--- begin ---

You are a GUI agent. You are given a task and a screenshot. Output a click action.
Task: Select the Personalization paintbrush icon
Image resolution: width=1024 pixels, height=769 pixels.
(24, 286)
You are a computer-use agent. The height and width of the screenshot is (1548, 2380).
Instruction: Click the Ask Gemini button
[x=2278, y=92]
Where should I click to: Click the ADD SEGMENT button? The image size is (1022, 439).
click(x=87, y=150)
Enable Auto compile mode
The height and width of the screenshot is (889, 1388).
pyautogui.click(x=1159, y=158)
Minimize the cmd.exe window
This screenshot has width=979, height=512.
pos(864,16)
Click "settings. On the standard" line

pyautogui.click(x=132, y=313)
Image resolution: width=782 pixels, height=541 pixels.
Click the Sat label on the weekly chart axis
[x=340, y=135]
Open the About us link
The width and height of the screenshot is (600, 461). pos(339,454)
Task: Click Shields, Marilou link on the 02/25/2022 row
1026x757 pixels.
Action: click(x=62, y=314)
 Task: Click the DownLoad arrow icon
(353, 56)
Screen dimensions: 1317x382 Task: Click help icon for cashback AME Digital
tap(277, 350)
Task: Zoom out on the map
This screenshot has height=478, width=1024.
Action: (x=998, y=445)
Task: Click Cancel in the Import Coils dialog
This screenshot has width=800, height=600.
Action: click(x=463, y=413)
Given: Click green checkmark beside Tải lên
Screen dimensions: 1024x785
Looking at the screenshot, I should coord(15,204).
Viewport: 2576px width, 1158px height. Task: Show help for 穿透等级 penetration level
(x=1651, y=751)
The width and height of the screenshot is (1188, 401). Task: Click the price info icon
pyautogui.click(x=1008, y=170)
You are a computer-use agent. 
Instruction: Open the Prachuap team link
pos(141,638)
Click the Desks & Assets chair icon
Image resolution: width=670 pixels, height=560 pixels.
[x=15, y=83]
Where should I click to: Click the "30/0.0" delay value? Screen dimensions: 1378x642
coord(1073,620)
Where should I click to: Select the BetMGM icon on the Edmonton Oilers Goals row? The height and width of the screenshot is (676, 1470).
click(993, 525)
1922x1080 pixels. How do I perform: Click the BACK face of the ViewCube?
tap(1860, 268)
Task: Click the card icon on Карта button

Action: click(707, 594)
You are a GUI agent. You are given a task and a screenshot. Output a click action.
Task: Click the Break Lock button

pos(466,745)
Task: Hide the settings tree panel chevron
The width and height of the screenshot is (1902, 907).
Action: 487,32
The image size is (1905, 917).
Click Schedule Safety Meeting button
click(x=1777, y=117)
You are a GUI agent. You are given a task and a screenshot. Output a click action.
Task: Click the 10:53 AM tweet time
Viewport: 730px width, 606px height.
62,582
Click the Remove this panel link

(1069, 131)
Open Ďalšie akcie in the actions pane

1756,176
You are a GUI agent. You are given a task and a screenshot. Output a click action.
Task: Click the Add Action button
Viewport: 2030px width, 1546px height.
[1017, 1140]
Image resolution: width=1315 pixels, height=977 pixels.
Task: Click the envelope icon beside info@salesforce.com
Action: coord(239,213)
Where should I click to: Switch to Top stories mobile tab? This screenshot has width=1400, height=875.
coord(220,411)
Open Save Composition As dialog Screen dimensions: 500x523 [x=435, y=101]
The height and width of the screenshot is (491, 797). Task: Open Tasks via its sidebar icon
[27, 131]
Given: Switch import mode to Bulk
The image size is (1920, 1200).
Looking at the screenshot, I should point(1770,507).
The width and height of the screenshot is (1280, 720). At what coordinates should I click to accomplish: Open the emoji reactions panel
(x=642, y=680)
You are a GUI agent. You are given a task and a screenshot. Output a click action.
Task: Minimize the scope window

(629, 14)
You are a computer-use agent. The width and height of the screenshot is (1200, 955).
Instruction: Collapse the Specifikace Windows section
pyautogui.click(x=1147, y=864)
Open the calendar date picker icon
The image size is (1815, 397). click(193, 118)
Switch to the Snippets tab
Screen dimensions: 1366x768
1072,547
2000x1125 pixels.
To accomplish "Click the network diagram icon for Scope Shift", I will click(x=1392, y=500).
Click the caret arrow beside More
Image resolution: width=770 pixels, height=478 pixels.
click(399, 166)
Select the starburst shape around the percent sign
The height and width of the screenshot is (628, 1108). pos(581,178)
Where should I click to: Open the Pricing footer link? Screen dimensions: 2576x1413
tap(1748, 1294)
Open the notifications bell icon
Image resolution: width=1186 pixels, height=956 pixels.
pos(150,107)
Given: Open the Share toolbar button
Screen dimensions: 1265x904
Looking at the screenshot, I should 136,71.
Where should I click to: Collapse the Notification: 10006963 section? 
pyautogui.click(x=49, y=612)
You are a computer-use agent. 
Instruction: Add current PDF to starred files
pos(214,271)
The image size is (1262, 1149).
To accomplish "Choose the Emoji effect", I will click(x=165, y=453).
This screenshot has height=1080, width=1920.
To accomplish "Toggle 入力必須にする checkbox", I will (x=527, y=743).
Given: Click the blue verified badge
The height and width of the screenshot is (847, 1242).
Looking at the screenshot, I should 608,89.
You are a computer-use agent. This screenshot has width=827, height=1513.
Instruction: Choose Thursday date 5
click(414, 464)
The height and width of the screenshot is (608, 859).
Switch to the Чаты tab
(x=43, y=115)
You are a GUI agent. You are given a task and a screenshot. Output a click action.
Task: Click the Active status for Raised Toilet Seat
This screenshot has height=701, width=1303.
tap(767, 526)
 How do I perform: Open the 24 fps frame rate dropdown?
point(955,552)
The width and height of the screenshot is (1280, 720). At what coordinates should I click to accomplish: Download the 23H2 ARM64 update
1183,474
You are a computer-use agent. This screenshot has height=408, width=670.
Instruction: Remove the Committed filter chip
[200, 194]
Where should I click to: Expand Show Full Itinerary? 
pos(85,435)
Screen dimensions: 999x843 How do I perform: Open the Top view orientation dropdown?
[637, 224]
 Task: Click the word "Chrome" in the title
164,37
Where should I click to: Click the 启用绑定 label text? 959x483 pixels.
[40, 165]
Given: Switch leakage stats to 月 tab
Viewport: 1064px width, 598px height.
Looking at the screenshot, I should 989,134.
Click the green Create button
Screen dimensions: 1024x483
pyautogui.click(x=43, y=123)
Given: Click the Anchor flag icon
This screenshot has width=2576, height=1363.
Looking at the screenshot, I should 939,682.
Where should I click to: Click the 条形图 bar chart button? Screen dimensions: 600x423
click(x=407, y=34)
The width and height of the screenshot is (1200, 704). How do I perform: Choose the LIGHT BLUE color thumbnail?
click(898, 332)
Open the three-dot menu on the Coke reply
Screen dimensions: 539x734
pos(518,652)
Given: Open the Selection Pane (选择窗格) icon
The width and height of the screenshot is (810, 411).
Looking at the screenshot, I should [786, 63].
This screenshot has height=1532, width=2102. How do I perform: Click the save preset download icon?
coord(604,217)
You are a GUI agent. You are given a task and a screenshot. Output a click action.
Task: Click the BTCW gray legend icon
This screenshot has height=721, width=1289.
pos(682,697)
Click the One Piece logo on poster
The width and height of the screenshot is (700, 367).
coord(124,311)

--- end ---

* _WRITTEN EXERCISE_
Please quote the data above word for word, every line from start to end.

* _EXERCISE SOLUTION_
You are a GUI agent. You are given a task and a screenshot. Output a click action.
Task: Select the Personalization paintbrush icon
Image resolution: width=1024 pixels, height=769 pixels.
(24, 286)
You are a computer-use agent. The height and width of the screenshot is (1548, 2380).
Instruction: Click the Ask Gemini button
[x=2278, y=92]
Where should I click to: Click the ADD SEGMENT button? The image size is (1022, 439).
click(x=87, y=150)
Enable Auto compile mode
The height and width of the screenshot is (889, 1388).
pyautogui.click(x=1159, y=158)
Minimize the cmd.exe window
This screenshot has width=979, height=512.
pos(864,16)
Click "settings. On the standard" line

pyautogui.click(x=132, y=313)
Image resolution: width=782 pixels, height=541 pixels.
Click the Sat label on the weekly chart axis
[x=340, y=135]
Open the About us link
The width and height of the screenshot is (600, 461). pos(339,454)
Task: Click Shields, Marilou link on the 02/25/2022 row
1026x757 pixels.
Action: click(x=62, y=314)
 Task: Click the DownLoad arrow icon
(353, 56)
Screen dimensions: 1317x382 Task: Click help icon for cashback AME Digital
tap(277, 350)
Task: Zoom out on the map
This screenshot has height=478, width=1024.
Action: (x=998, y=445)
Task: Click Cancel in the Import Coils dialog
This screenshot has width=800, height=600.
Action: click(x=463, y=413)
Given: Click green checkmark beside Tải lên
Screen dimensions: 1024x785
Looking at the screenshot, I should coord(15,204).
Viewport: 2576px width, 1158px height. Task: Show help for 穿透等级 penetration level
(x=1651, y=751)
The width and height of the screenshot is (1188, 401). Task: Click the price info icon
pyautogui.click(x=1008, y=170)
You are a computer-use agent. 
Instruction: Open the Prachuap team link
pos(141,638)
Click the Desks & Assets chair icon
Image resolution: width=670 pixels, height=560 pixels.
[x=15, y=83]
Where should I click to: Click the "30/0.0" delay value? Screen dimensions: 1378x642
coord(1073,620)
Where should I click to: Select the BetMGM icon on the Edmonton Oilers Goals row? The height and width of the screenshot is (676, 1470).
click(993, 525)
1922x1080 pixels. How do I perform: Click the BACK face of the ViewCube?
tap(1860, 268)
Task: Click the card icon on Карта button

Action: click(707, 594)
You are a GUI agent. You are given a task and a screenshot. Output a click action.
Task: Click the Break Lock button

pos(466,745)
Task: Hide the settings tree panel chevron
The width and height of the screenshot is (1902, 907).
Action: 487,32
The image size is (1905, 917).
Click Schedule Safety Meeting button
click(x=1777, y=117)
You are a GUI agent. You are given a task and a screenshot. Output a click action.
Task: Click the 10:53 AM tweet time
Viewport: 730px width, 606px height.
62,582
Click the Remove this panel link

(1069, 131)
Open Ďalšie akcie in the actions pane

1756,176
You are a GUI agent. You are given a task and a screenshot. Output a click action.
Task: Click the Add Action button
Viewport: 2030px width, 1546px height.
[1017, 1140]
Image resolution: width=1315 pixels, height=977 pixels.
Task: Click the envelope icon beside info@salesforce.com
Action: coord(239,213)
Where should I click to: Switch to Top stories mobile tab? This screenshot has width=1400, height=875.
coord(220,411)
Open Save Composition As dialog Screen dimensions: 500x523 [x=435, y=101]
The height and width of the screenshot is (491, 797). Task: Open Tasks via its sidebar icon
[27, 131]
Given: Switch import mode to Bulk
The image size is (1920, 1200).
Looking at the screenshot, I should point(1770,507).
The width and height of the screenshot is (1280, 720). At what coordinates should I click to accomplish: Open the emoji reactions panel
(x=642, y=680)
You are a GUI agent. You are given a task and a screenshot. Output a click action.
Task: Minimize the scope window

(629, 14)
You are a computer-use agent. The width and height of the screenshot is (1200, 955).
Instruction: Collapse the Specifikace Windows section
pyautogui.click(x=1147, y=864)
Open the calendar date picker icon
The image size is (1815, 397). click(193, 118)
Switch to the Snippets tab
Screen dimensions: 1366x768
1072,547
2000x1125 pixels.
To accomplish "Click the network diagram icon for Scope Shift", I will click(x=1392, y=500).
Click the caret arrow beside More
Image resolution: width=770 pixels, height=478 pixels.
click(399, 166)
Select the starburst shape around the percent sign
The height and width of the screenshot is (628, 1108). pos(581,178)
Where should I click to: Open the Pricing footer link? Screen dimensions: 2576x1413
tap(1748, 1294)
Open the notifications bell icon
Image resolution: width=1186 pixels, height=956 pixels.
pos(150,107)
Given: Open the Share toolbar button
Screen dimensions: 1265x904
Looking at the screenshot, I should 136,71.
Where should I click to: Collapse the Notification: 10006963 section? 
pyautogui.click(x=49, y=612)
You are a computer-use agent. 
Instruction: Add current PDF to starred files
pos(214,271)
The image size is (1262, 1149).
To accomplish "Choose the Emoji effect", I will click(x=165, y=453).
This screenshot has height=1080, width=1920.
To accomplish "Toggle 入力必須にする checkbox", I will (x=527, y=743).
Given: Click the blue verified badge
The height and width of the screenshot is (847, 1242).
Looking at the screenshot, I should 608,89.
You are a computer-use agent. This screenshot has width=827, height=1513.
Instruction: Choose Thursday date 5
click(414, 464)
The height and width of the screenshot is (608, 859).
Switch to the Чаты tab
(x=43, y=115)
You are a GUI agent. You are given a task and a screenshot. Output a click action.
Task: Click the Active status for Raised Toilet Seat
This screenshot has height=701, width=1303.
tap(767, 526)
 How do I perform: Open the 24 fps frame rate dropdown?
point(955,552)
The width and height of the screenshot is (1280, 720). At what coordinates should I click to accomplish: Download the 23H2 ARM64 update
1183,474
You are a computer-use agent. This screenshot has height=408, width=670.
Instruction: Remove the Committed filter chip
[200, 194]
Where should I click to: Expand Show Full Itinerary? 
pos(85,435)
Screen dimensions: 999x843 How do I perform: Open the Top view orientation dropdown?
[637, 224]
 Task: Click the word "Chrome" in the title
164,37
Where should I click to: Click the 启用绑定 label text? 959x483 pixels.
[40, 165]
Given: Switch leakage stats to 月 tab
Viewport: 1064px width, 598px height.
Looking at the screenshot, I should 989,134.
Click the green Create button
Screen dimensions: 1024x483
pyautogui.click(x=43, y=123)
Given: Click the Anchor flag icon
This screenshot has width=2576, height=1363.
Looking at the screenshot, I should 939,682.
Where should I click to: Click the 条形图 bar chart button? Screen dimensions: 600x423
click(x=407, y=34)
The width and height of the screenshot is (1200, 704). How do I perform: Choose the LIGHT BLUE color thumbnail?
click(898, 332)
Open the three-dot menu on the Coke reply
Screen dimensions: 539x734
pos(518,652)
Given: Open the Selection Pane (选择窗格) icon
The width and height of the screenshot is (810, 411).
Looking at the screenshot, I should [786, 63].
This screenshot has height=1532, width=2102. How do I perform: Click the save preset download icon?
coord(604,217)
You are a GUI agent. You are given a task and a screenshot. Output a click action.
Task: Click the BTCW gray legend icon
This screenshot has height=721, width=1289.
pos(682,697)
Click the One Piece logo on poster
The width and height of the screenshot is (700, 367).
coord(124,311)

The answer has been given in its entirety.